Quickstart

Installation

The most recent version of cazy_webscraper can be installed on your local machine using conda or pip. Both methods will install the cazy_webscraper command-line tool, and the Python package cazy_webscraper.

conda

conda install cazy_webscraper

pip

pip should distribute the latest version of cazy_webscraper, although there may be some minor lag between GitHub releases and pip.

pip3 install cazy_webscraper

Tip

cazy_webscraper can also be installed directly from source. More detailed, and alternative installation instructions can be found in the Installation section.

Getting Started Poster

For a quick summary of how to get started, check out our poster:

Hobbs, Emma E. M.; Pritchard, Leighton; Gloster, Tracey M.; Chapman, Sean (2021): cazy_webscraper - getting started. FigShare. Poster. https://doi.org/10.6084/m9.figshare.14370869.v3

Getting Help From cazy_webscraper

To invoke the webscraper and get basic help, call the webscraper at the command line:

cazy_webscraper -h

The default behaviour of the scraper is:

  • Scrape all entries in the CAZy database

  • Write the resulting data to STDOUT

  • Do not retrieve subfamilies (subfamily members will be retrieved but only their parent family be listed)

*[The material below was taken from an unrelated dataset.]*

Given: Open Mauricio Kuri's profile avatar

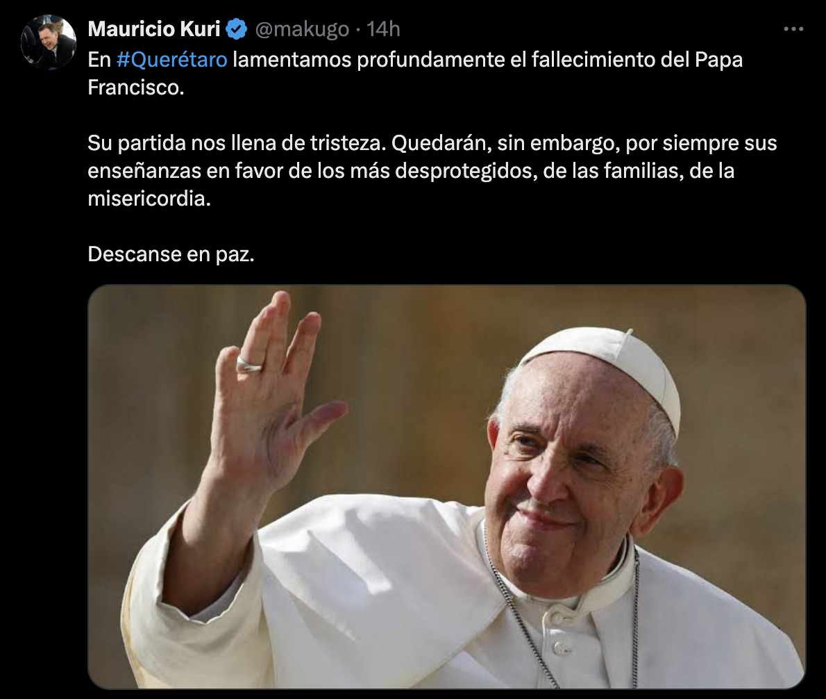Looking at the screenshot, I should point(49,42).
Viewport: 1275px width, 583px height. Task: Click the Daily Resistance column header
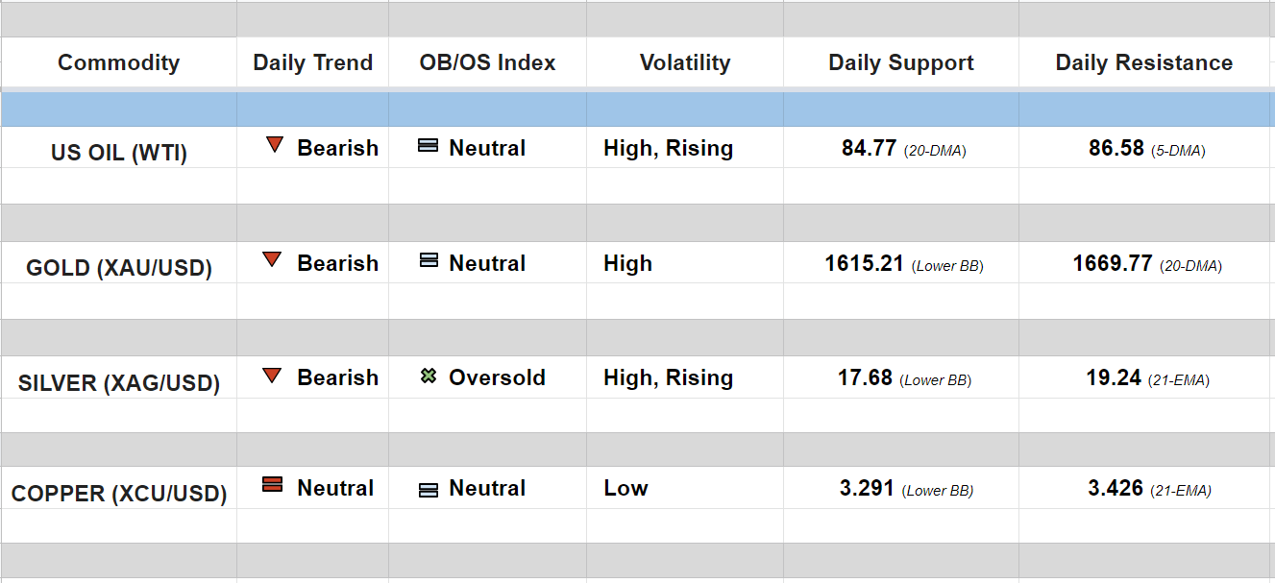[x=1143, y=63]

  • Do not retrieve FASTA files from GenBank

  • Do not retrieve protein sequences from PDB

Downloading a CAZy Family

To download the single CAZy family GH169, use the command:

cazy_webscraper <user email> --families GH169 -o GH169

This will create a new directory GH169 in the current working directory, and will download all CAZy entries in the GH169 family to a new SQLite3 database in that directory.

Note

To retrieve data from NCBI cazy_webscraper utilises Entrez, and therefore, a user email address must be provided as this a requirement of Entrez. When downloading CAZyme records from CAZy, cazy_webscraper retrieves the latest taxonomic classification for proteins assigned to multiple taxonomies in NCBI, and thus cazy_webscraper requires an email address.